State Sen. Patricia Bates (R-Laguna Niguel), who filed a bill to reclassify more than 20 offenses as violent felonies, said there must be a public discussion about the criminal charges she is proposing to add to the list, such as inflicting injury on a child or assaulting an officer with a deadly weapon.

“There are many of them that really need a second thought,” she said. “If you put yourself in the position of a victim in any one of those crimes, you will say, ‘That was violent because that affected me physically and emotionally.’”

The Los Angeles Times did a great job of Analysis by Anecdote, relating the story of cosmetics heir Andrew Luster:

Ventura County prosecutors said [Luster] drugged three women and videotaped the assaults, and a jury convicted him of 86 counts of poisoning, sexual battery and rape of an unconscious or intoxicated person. But with none of his offenses listed among the 23 crimes that California considers “violent” felonies in its penal code, does the state consider him a violent felon?

Let’s check the tape. Item number 3 on the list of violent felonies is

(3) Rape as defined in paragraph (2) or (6) of subdivision (a) of Section 261 or paragraph (1) or (4) of subdivision (a) of Section 262.

The relevant parts of Sections 261[1] reads:

(a) Rape is an act of sexual intercourse accomplished with a person not the spouse of the perpetrator, under any of the following circumstances:

(2) Where it is accomplished against a person’s will by means of force, violence, duress, menace, or fear of immediate and unlawful bodily injury on the person or another.

(6) Where the act is accomplished against the victim’s will by threatening to retaliate in the future against the victim or any other person, and there is a reasonable possibility that the perpetrator will execute the threat. As used in this paragraph, “threatening to retaliate” means a threat to kidnap or falsely imprison, or to inflict extreme pain, serious bodily injury, or death.

But Luster was convicted under paragraph 3 of the same section, which prohibits intercourse

(4) Where a person is at the time unconscious of the nature of the act, and this is known to the accused. As used in this paragraph, “unconscious of the nature of the act” means incapable of resisting because the victim meets any one of the following conditions:

(A) Was unconscious or asleep. [.]

So Luster might potentially benefit from the new law. But back up…there’s a deeper problem here. As of last week, California’s prison population was 129,092. And yet, the Los Angeles Times decided that the most important thing about the new law is how it would affect exactly one of them, Andrew Luster.

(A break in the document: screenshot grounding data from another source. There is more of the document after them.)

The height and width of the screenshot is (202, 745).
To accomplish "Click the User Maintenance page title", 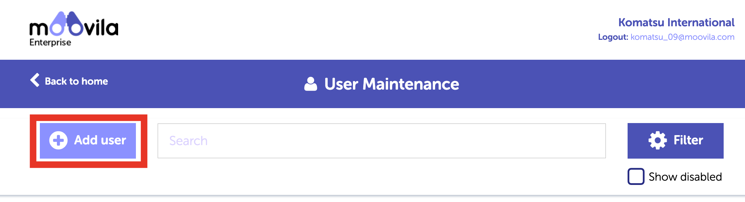I will 391,84.
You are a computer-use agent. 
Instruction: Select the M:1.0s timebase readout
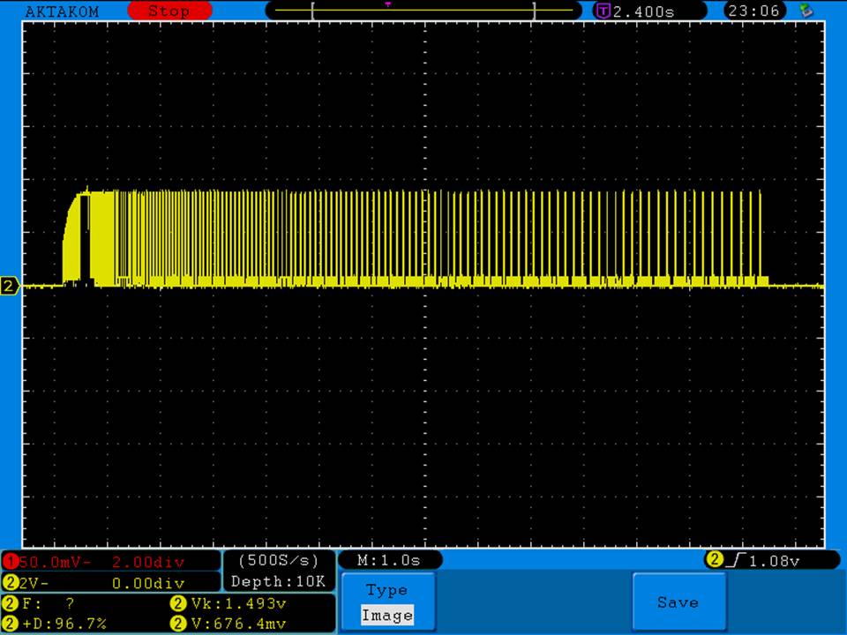click(x=389, y=561)
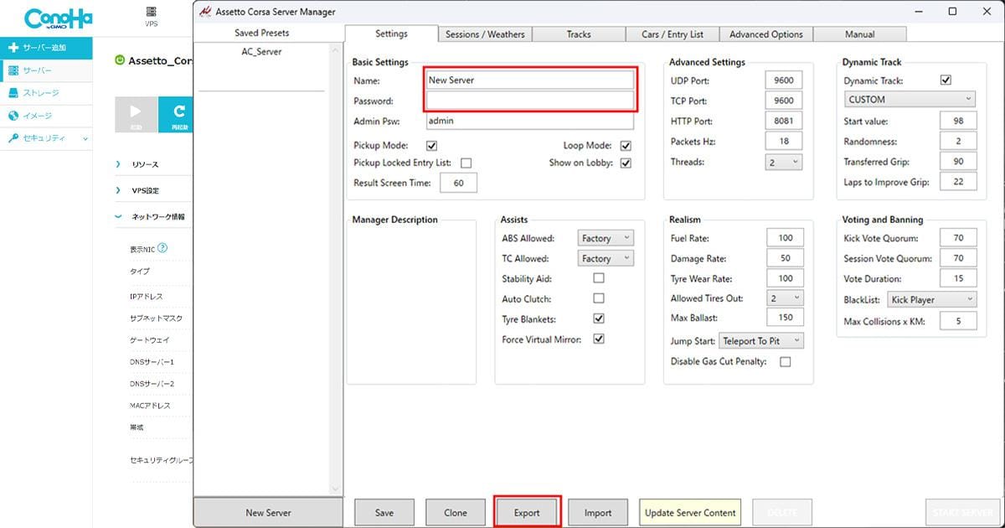Viewport: 1005px width, 528px height.
Task: Open the ABS Allowed dropdown
Action: pyautogui.click(x=605, y=238)
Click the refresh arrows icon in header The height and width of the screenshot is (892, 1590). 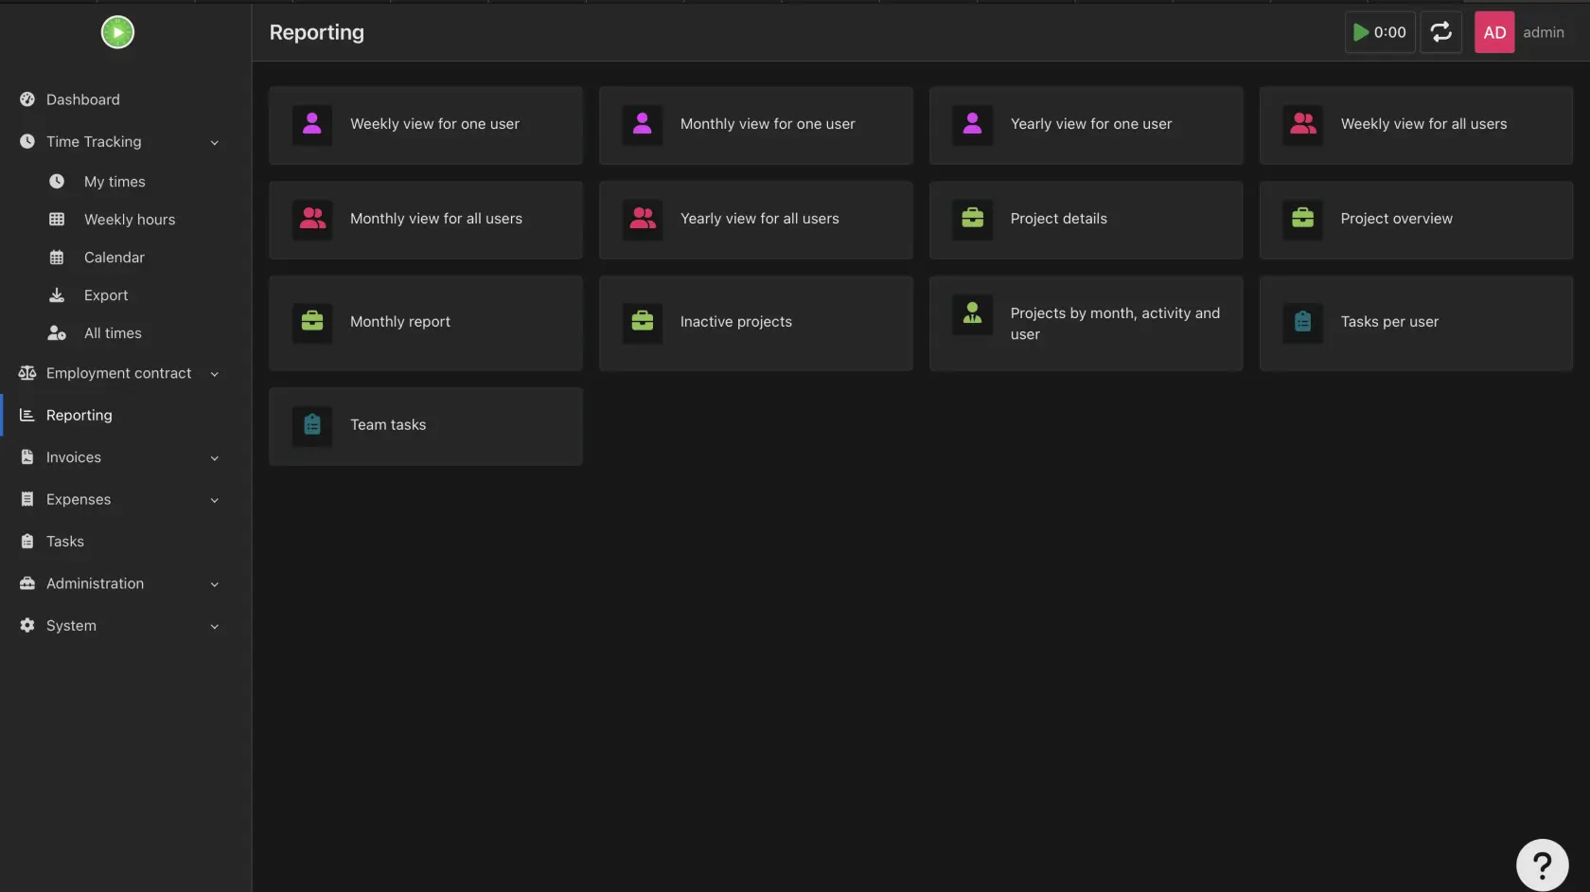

What about the 129,091 that aren’t? To be fair, the Times article (and this one) do a pretty good job of covering some of the other reforms, such as “good time” credits for good behavior and “milestone” credits for completing training courses, counseling and the like. But leading with the anecdote about Luster, it focuses the issue on the most lurid details instead of the big picture.

This leads to sloppy thinking, like that of Senator Barnes, and consequently affects the quality of public discourse. According to his Wikipedia page, Luster isn’t eligible for parole until 2028. It’s much more important to figure out exactly which and how many inmates will be released, under what criteria, and building an infrastructure to ensure that they won’t reoffend. But that stuff is boring, and requires nuanced thinking about how to strike the balance between the attempted rehabilitation of prisoners and keeping the community safe. The effects of the reforms on an individual defendant (or individual victim) is far less important than the effect on California as a whole.

As with any complicated issue, the devil is always in the details. We shouldn’t focus on the irrelevant ones.

[1] Section 262 is the spousal rape statute, and doesn’t apply to Luster.